High precision laser direct microstructuring system based on bursts of picosecond pulses

Abstract

We have developed an efficient, high precision system for direct laser microstructuring using fiber laser generated bursts of picosecond pulses. An advanced opto-mechanical system for beam deflection and sample movement, precise pulse energy control, and a custom built fiber laser with the pulse duration of 65 ps have been combined in a compact setup. The setup allows structuring of single-micrometer sized objects with a nanometer resolution of the laser beam positioning due to a combination of acousto-optical laser beam deflection and tight focusing.
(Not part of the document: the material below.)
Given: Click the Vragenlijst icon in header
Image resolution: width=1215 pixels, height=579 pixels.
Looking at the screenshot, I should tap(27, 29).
The precise synchronization of the fiber laser with the pulse burst repetition frequency of up to 100 kHz allowed a wide range of working parameters, including a tuneable number of pulses in each burst with the intra-burst repetition frequency of 40 MHz and delivering exactly one burst of pulses to every chosen position. We have demonstrated that tightly focused bursts of pulses significantly increase the ablation efficiency during the microstructuring of a copper layer and shorten the typical processing time compared to the single pulse per spot regime. We have used a simple short-pulse ablation model to describe our single pulse ablation data and developed an upgrade to the model to describe the ablation with bursts. Bursts of pulses also contribute to a high quality definition of structure edges and sides. The increased ablation efficiency at lower pulse energies compared to the single pulse per spot regime opens a window to utilize compact fiber lasers designed to operate at lower pulse energies, reducing the overall system complexity and size.